Zulip Chat Archive

Stream: general

Topic: c++ subset formalization

Huỳnh Trần Khanh (Jun 29 2021 at 15:13):

so... i'm trying to formalize a very restricted subset of c++, inspired by WASM. and my code looks somewhat... horrible. any tips to improve the code? https://gist.github.com/huynhtrankhanh/a39cf40c6c791b46b0bf2e87aadc19f6

Huỳnh Trần Khanh (Jun 29 2021 at 15:14):

like i don't really expect you to check the definitions and the generated code lol, i just want like general tips to improve readability

Yakov Pechersky (Jun 29 2021 at 15:17):

to reduce duplication, do you want to factor out the word size as a separate type (i8, i16, i32, i64)?

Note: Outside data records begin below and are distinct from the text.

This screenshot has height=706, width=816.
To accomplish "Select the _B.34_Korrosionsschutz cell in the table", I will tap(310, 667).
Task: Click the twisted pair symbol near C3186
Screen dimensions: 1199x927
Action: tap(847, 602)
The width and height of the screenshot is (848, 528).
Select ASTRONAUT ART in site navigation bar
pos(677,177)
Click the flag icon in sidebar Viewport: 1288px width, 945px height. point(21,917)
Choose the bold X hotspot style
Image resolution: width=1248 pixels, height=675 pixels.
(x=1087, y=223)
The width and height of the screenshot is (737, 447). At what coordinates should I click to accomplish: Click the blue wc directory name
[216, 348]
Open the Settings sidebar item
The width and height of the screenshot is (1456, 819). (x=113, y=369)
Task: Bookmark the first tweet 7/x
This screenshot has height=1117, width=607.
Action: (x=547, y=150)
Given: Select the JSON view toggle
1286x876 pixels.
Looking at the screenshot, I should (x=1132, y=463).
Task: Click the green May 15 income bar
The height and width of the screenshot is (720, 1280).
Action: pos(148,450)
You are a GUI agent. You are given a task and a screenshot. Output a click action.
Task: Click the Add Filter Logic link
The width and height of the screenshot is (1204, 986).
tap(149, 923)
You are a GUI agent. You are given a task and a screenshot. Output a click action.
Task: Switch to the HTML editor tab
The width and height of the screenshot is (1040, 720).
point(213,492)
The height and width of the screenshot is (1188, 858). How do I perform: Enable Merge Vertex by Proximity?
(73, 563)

Huỳnh Trần Khanh (Jun 29 2021 at 15:25):

that sounds like a good idea... but i have a hunch that the refactor strategy is going to significantly affect the readability (and usability) of the code. so maybe... how would you factor out the word size and reduce duplication then? i'm p sure that i don't have enough experience to introduce more abstraction without turning my code into spaghetti

Huỳnh Trần Khanh (Jun 29 2021 at 15:42):

also, another question, which should be less open ended: how can i generate a random list instruction_t for testing?

Ryan Lahfa (Jun 29 2021 at 15:44):

Huỳnh Trần Khanh said:

also, another question, which should be less open ended: how can i generate a random list instruction_t for testing?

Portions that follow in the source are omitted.